*Requirements*
Could you copy the entries below word for word, keeping each on its own line?

*Raw entries*

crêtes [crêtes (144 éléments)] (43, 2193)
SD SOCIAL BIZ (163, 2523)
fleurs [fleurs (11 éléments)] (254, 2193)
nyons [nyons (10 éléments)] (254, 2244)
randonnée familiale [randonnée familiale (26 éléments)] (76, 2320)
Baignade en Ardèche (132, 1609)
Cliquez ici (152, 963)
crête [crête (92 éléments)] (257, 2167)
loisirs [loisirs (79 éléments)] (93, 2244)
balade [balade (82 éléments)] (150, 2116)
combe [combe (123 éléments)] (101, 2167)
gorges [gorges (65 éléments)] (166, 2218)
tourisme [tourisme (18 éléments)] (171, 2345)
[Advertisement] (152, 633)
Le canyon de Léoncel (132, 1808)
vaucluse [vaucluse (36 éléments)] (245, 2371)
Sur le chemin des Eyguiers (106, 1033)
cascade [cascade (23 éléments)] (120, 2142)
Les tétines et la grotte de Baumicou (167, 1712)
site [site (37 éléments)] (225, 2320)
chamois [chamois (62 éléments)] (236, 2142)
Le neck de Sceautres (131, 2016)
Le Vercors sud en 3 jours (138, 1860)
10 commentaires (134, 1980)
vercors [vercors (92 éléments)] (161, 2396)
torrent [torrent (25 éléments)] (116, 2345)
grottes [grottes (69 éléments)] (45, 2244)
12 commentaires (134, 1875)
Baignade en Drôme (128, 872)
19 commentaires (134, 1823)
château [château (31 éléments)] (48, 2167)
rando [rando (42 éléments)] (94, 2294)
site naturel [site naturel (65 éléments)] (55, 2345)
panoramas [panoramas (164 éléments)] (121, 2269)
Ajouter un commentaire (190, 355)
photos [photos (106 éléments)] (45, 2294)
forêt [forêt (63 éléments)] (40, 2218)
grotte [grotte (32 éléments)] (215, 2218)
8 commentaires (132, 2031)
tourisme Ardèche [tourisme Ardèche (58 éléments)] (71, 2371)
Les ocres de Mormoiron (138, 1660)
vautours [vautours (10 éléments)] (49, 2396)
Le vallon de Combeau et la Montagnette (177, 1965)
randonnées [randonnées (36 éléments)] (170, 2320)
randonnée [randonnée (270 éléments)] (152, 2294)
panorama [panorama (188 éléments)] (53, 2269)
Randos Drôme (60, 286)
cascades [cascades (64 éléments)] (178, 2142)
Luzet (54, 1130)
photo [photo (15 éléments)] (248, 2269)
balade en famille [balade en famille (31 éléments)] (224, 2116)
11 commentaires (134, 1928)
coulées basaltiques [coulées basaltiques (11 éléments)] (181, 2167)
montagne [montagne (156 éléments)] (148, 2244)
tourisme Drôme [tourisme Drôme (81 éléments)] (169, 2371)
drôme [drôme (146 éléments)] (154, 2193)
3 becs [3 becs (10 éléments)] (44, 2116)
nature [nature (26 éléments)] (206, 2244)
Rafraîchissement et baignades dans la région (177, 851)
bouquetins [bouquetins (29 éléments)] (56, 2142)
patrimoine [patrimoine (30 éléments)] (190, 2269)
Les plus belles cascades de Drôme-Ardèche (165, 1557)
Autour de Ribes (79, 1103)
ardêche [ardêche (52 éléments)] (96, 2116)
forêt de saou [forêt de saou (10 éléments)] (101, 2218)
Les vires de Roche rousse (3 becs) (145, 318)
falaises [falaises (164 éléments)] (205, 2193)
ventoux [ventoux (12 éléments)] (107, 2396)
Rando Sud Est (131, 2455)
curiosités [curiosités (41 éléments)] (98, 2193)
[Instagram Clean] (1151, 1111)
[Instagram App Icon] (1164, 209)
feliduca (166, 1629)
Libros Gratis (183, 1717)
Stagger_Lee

*Reply*
crêtes [crêtes (144 éléments)] (43, 2193)
SD SOCIAL BIZ (163, 2523)
fleurs [fleurs (11 éléments)] (254, 2193)
nyons [nyons (10 éléments)] (254, 2244)
randonnée familiale [randonnée familiale (26 éléments)] (76, 2320)
Baignade en Ardèche (132, 1609)
Cliquez ici (152, 963)
crête [crête (92 éléments)] (257, 2167)
loisirs [loisirs (79 éléments)] (93, 2244)
balade [balade (82 éléments)] (150, 2116)
combe [combe (123 éléments)] (101, 2167)
gorges [gorges (65 éléments)] (166, 2218)
tourisme [tourisme (18 éléments)] (171, 2345)
[Advertisement] (152, 633)
Le canyon de Léoncel (132, 1808)
vaucluse [vaucluse (36 éléments)] (245, 2371)
Sur le chemin des Eyguiers (106, 1033)
cascade [cascade (23 éléments)] (120, 2142)
Les tétines et la grotte de Baumicou (167, 1712)
site [site (37 éléments)] (225, 2320)
chamois [chamois (62 éléments)] (236, 2142)
Le neck de Sceautres (131, 2016)
Le Vercors sud en 3 jours (138, 1860)
10 commentaires (134, 1980)
vercors [vercors (92 éléments)] (161, 2396)
torrent [torrent (25 éléments)] (116, 2345)
grottes [grottes (69 éléments)] (45, 2244)
12 commentaires (134, 1875)
Baignade en Drôme (128, 872)
19 commentaires (134, 1823)
château [château (31 éléments)] (48, 2167)
rando [rando (42 éléments)] (94, 2294)
site naturel [site naturel (65 éléments)] (55, 2345)
panoramas [panoramas (164 éléments)] (121, 2269)
Ajouter un commentaire (190, 355)
photos [photos (106 éléments)] (45, 2294)
forêt [forêt (63 éléments)] (40, 2218)
grotte [grotte (32 éléments)] (215, 2218)
8 commentaires (132, 2031)
tourisme Ardèche [tourisme Ardèche (58 éléments)] (71, 2371)
Les ocres de Mormoiron (138, 1660)
vautours [vautours (10 éléments)] (49, 2396)
Le vallon de Combeau et la Montagnette (177, 1965)
randonnées [randonnées (36 éléments)] (170, 2320)
randonnée [randonnée (270 éléments)] (152, 2294)
panorama [panorama (188 éléments)] (53, 2269)
Randos Drôme (60, 286)
cascades [cascades (64 éléments)] (178, 2142)
Luzet (54, 1130)
photo [photo (15 éléments)] (248, 2269)
balade en famille [balade en famille (31 éléments)] (224, 2116)
11 commentaires (134, 1928)
coulées basaltiques [coulées basaltiques (11 éléments)] (181, 2167)
montagne [montagne (156 éléments)] (148, 2244)
tourisme Drôme [tourisme Drôme (81 éléments)] (169, 2371)
drôme [drôme (146 éléments)] (154, 2193)
3 becs [3 becs (10 éléments)] (44, 2116)
nature [nature (26 éléments)] (206, 2244)
Rafraîchissement et baignades dans la région (177, 851)
bouquetins [bouquetins (29 éléments)] (56, 2142)
patrimoine [patrimoine (30 éléments)] (190, 2269)
Les plus belles cascades de Drôme-Ardèche (165, 1557)
Autour de Ribes (79, 1103)
ardêche [ardêche (52 éléments)] (96, 2116)
forêt de saou [forêt de saou (10 éléments)] (101, 2218)
Les vires de Roche rousse (3 becs) (145, 318)
falaises [falaises (164 éléments)] (205, 2193)
ventoux [ventoux (12 éléments)] (107, 2396)
Rando Sud Est (131, 2455)
curiosités [curiosités (41 éléments)] (98, 2193)
[Instagram Clean] (1151, 1111)
[Instagram App Icon] (1164, 209)
feliduca (166, 1629)
Libros Gratis (183, 1717)
Stagger_Lee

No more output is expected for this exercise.